--- Instructions for the task ---
Restate word for word the lines in the listing below, starting at the line containing "You are a computer-use agent. The image" and ending at the line containing "Given: Navigate to Power Options breadcrumb", both included; leave out the rest.

━━━━━━

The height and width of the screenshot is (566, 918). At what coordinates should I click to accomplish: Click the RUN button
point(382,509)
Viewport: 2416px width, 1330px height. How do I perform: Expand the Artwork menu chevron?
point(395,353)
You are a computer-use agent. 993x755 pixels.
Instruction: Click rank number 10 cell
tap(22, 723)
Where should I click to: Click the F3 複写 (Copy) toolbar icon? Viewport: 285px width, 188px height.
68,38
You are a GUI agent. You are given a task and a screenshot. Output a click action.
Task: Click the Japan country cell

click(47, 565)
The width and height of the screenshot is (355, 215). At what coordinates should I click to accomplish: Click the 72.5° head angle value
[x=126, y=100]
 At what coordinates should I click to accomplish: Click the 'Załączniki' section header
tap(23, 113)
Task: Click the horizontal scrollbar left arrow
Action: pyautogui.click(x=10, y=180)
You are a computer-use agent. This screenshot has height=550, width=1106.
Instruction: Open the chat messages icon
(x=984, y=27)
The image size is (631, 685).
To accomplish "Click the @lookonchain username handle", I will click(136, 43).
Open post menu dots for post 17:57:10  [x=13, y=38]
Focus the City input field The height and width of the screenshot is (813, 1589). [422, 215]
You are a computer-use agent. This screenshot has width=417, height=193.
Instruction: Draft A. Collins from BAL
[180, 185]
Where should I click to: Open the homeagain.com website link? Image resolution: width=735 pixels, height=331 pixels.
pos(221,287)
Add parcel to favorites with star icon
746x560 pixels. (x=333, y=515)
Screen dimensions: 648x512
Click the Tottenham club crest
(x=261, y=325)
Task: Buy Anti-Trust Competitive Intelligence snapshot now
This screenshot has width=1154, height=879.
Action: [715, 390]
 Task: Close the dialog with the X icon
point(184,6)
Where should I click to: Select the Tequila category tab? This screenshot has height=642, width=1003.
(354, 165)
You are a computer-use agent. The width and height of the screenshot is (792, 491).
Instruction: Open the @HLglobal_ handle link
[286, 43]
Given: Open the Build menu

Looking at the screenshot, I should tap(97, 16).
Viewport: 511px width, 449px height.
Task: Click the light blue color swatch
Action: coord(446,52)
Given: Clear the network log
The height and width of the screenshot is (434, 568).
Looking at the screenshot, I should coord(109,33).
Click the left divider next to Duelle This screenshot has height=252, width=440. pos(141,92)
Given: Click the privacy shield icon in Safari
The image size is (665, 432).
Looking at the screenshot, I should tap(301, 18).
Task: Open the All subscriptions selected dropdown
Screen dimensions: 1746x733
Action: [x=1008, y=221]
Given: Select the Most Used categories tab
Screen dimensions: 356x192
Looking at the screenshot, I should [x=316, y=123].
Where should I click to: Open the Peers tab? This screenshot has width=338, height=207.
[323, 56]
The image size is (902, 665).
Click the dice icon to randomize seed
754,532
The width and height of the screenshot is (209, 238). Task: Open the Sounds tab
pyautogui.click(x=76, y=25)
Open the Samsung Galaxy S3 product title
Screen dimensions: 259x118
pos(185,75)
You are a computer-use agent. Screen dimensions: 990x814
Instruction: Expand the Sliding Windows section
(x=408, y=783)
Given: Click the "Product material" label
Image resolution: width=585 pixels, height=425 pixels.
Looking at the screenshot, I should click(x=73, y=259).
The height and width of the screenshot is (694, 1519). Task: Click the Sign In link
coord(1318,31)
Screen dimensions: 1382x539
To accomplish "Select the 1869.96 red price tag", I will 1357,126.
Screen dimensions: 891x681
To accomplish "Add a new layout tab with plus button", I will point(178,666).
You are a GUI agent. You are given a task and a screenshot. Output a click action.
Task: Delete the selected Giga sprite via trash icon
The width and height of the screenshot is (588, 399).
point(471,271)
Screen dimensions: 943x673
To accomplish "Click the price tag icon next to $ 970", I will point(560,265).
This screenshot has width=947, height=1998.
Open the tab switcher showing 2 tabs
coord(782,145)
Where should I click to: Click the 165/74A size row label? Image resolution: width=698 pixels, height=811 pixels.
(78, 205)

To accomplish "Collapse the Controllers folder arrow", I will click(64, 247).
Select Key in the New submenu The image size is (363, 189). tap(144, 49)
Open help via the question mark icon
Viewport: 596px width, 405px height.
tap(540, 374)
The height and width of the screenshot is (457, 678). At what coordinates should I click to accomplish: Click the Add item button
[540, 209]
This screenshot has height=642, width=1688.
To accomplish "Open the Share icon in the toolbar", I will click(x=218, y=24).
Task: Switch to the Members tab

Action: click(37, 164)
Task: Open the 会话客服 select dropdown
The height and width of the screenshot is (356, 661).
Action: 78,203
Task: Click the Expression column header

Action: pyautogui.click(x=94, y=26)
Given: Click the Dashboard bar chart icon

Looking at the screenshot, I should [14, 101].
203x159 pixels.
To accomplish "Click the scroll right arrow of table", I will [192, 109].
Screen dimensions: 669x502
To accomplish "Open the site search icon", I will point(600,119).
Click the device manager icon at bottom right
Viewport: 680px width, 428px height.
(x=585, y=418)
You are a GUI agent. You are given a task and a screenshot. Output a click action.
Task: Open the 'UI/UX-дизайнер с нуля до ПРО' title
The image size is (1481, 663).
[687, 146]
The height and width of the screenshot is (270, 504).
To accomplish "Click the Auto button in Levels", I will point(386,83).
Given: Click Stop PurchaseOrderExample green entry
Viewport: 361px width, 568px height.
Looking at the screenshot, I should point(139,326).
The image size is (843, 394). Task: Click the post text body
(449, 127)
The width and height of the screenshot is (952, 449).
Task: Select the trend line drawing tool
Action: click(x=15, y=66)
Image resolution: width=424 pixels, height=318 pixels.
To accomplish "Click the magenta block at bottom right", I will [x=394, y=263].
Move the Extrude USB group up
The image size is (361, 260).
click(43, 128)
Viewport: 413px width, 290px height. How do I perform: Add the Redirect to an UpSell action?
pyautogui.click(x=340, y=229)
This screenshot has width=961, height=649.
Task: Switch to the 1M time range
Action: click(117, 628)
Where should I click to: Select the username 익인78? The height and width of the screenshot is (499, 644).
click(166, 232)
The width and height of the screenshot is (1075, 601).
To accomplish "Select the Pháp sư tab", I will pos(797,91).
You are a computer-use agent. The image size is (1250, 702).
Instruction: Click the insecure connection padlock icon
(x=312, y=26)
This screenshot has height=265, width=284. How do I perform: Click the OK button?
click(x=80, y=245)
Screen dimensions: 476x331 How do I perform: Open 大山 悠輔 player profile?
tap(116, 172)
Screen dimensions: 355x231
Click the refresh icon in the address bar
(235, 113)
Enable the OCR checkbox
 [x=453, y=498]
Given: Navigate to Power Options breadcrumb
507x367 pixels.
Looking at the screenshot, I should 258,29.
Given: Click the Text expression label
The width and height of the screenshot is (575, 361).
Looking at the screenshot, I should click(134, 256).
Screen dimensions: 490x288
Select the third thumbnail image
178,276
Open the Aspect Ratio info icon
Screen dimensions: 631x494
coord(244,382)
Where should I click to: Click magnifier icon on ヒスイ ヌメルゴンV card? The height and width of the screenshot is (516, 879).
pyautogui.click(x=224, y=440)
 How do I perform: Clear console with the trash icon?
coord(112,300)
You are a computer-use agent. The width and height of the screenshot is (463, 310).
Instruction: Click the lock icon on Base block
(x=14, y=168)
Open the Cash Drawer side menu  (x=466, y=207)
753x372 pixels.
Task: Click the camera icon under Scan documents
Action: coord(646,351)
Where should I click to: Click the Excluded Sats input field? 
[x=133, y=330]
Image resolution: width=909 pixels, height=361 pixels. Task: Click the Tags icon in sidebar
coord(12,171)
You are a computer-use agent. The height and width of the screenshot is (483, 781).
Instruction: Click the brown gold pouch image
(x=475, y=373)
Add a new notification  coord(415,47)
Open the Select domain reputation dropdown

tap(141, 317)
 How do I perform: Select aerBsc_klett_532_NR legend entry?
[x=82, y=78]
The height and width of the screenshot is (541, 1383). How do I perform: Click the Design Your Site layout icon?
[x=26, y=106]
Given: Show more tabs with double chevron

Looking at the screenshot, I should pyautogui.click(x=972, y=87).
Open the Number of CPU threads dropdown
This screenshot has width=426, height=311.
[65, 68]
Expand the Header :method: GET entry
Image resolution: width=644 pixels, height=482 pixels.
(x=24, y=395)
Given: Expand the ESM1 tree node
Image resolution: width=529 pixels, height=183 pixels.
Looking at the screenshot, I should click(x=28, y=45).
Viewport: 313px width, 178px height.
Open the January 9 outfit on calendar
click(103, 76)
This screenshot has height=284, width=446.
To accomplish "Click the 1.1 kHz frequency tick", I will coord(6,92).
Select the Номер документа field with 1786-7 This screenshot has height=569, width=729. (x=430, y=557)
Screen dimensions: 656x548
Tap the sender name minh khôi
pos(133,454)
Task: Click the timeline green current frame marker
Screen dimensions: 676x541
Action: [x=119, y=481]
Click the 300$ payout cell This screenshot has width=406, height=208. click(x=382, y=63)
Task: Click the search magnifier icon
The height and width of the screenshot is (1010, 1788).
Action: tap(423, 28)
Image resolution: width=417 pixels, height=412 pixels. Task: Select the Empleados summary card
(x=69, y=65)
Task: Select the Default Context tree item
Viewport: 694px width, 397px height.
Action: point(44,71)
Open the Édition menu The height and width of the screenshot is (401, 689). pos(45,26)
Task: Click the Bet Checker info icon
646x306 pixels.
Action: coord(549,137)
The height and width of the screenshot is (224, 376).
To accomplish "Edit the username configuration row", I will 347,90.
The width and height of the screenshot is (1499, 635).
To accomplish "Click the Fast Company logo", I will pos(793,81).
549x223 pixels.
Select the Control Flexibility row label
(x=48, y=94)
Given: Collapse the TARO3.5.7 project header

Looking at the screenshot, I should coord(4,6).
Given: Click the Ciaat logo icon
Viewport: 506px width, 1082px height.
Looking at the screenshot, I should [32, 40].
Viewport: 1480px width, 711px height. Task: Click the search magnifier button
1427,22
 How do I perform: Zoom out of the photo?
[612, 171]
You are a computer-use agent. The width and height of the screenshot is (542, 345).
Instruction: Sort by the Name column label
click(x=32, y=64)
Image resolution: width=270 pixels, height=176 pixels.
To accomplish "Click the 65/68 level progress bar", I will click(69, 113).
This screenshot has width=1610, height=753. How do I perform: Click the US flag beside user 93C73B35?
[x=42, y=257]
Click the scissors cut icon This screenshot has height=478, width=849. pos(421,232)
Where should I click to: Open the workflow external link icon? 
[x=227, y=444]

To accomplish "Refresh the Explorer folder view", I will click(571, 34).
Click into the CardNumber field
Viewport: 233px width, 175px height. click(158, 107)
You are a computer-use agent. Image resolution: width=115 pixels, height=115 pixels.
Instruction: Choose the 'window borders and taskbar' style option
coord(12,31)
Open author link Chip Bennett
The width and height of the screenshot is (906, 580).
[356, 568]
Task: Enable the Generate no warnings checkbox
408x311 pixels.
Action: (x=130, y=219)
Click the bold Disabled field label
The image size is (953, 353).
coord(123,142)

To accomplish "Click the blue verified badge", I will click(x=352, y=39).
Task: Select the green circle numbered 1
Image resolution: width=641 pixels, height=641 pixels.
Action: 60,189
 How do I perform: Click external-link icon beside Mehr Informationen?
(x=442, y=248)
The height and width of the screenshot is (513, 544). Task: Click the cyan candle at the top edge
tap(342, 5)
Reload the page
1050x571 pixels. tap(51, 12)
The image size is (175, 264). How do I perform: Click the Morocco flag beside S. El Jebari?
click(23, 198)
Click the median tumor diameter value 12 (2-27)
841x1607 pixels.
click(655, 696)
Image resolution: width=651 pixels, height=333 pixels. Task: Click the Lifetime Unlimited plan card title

━━━━━━

--- Solved exercise ---
You are a computer-use agent. The image size is (1250, 702).
Instruction: Click the insecure connection padlock icon
(x=312, y=26)
This screenshot has height=265, width=284. How do I perform: Click the OK button?
click(x=80, y=245)
Screen dimensions: 476x331 How do I perform: Open 大山 悠輔 player profile?
tap(116, 172)
Screen dimensions: 355x231
Click the refresh icon in the address bar
(235, 113)
Enable the OCR checkbox
 [x=453, y=498]
Given: Navigate to Power Options breadcrumb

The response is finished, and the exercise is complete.